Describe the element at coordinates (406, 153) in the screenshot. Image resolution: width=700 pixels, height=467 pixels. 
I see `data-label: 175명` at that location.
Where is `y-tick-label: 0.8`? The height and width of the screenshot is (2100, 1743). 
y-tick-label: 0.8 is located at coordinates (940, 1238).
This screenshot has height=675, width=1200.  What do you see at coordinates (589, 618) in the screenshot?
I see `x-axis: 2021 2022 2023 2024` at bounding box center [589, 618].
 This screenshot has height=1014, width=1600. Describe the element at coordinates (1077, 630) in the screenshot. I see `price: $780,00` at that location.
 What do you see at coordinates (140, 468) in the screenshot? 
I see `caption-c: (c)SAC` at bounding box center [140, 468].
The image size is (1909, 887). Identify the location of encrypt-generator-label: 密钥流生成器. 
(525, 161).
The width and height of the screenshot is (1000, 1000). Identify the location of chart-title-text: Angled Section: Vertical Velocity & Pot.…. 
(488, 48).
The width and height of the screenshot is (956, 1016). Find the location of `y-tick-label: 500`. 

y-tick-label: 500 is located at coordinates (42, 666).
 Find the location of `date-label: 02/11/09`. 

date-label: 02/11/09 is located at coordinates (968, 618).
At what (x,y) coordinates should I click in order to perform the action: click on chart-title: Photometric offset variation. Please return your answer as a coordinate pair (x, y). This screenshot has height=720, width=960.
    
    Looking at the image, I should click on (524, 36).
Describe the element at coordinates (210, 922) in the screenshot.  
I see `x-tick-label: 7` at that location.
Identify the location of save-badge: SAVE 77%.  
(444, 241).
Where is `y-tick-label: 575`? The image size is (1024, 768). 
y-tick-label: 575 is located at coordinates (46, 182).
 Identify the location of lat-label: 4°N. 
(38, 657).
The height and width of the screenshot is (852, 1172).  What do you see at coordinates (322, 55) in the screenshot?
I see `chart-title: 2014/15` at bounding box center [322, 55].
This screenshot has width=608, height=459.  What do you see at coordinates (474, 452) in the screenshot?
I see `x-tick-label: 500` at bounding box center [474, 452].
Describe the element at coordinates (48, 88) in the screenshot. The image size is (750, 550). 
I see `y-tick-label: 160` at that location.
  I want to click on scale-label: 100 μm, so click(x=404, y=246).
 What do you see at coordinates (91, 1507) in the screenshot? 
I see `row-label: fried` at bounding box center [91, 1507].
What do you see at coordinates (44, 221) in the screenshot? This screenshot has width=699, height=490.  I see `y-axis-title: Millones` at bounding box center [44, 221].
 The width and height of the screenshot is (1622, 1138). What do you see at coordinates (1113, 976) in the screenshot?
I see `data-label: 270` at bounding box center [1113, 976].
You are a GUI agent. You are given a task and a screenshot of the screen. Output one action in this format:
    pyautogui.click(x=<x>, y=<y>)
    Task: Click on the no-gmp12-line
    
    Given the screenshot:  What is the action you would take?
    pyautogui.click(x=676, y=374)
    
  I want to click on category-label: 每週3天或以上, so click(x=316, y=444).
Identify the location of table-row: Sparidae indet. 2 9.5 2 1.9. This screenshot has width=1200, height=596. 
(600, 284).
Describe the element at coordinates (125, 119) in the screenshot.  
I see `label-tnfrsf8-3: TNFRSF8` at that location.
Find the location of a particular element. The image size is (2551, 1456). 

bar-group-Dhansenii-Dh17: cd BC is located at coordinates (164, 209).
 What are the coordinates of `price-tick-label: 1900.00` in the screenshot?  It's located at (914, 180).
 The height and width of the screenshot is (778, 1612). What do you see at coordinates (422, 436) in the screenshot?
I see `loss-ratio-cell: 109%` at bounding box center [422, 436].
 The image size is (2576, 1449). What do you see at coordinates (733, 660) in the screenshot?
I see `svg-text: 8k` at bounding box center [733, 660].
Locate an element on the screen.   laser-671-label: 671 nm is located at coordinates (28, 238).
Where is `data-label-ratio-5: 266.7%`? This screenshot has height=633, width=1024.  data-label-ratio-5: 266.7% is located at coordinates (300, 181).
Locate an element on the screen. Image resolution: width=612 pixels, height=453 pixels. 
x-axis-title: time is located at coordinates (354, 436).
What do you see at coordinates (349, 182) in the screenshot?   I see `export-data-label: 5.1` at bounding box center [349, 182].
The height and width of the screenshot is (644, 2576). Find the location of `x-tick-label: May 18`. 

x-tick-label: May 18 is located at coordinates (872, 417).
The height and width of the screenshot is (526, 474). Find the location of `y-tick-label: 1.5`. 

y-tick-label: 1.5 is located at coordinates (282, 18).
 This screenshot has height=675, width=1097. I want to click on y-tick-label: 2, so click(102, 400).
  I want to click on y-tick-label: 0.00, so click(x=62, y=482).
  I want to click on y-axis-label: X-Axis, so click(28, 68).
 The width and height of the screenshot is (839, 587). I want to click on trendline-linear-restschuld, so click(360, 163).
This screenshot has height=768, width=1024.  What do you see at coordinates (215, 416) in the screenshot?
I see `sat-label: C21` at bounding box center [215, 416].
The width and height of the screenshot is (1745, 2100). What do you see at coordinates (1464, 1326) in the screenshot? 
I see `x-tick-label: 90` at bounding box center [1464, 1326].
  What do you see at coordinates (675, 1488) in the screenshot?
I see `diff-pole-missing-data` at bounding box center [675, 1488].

■ **Description of the task**:
Quote the records verbatim, from the line containing "coordinates (28, 238)." through the end of the records.

■ **Response to the task**:
Locate an element on the screen.   laser-671-label: 671 nm is located at coordinates (28, 238).
Where is `data-label-ratio-5: 266.7%`? This screenshot has height=633, width=1024.  data-label-ratio-5: 266.7% is located at coordinates (300, 181).
Locate an element on the screen. Image resolution: width=612 pixels, height=453 pixels. 
x-axis-title: time is located at coordinates (354, 436).
What do you see at coordinates (349, 182) in the screenshot?   I see `export-data-label: 5.1` at bounding box center [349, 182].
The height and width of the screenshot is (644, 2576). Find the location of `x-tick-label: May 18`. 

x-tick-label: May 18 is located at coordinates (872, 417).
The height and width of the screenshot is (526, 474). Find the location of `y-tick-label: 1.5`. 

y-tick-label: 1.5 is located at coordinates (282, 18).
 This screenshot has height=675, width=1097. I want to click on y-tick-label: 2, so click(102, 400).
  I want to click on y-tick-label: 0.00, so click(x=62, y=482).
  I want to click on y-axis-label: X-Axis, so click(28, 68).
 The width and height of the screenshot is (839, 587). I want to click on trendline-linear-restschuld, so click(360, 163).
This screenshot has height=768, width=1024.  What do you see at coordinates (215, 416) in the screenshot?
I see `sat-label: C21` at bounding box center [215, 416].
The width and height of the screenshot is (1745, 2100). What do you see at coordinates (1464, 1326) in the screenshot? 
I see `x-tick-label: 90` at bounding box center [1464, 1326].
  What do you see at coordinates (675, 1488) in the screenshot?
I see `diff-pole-missing-data` at bounding box center [675, 1488].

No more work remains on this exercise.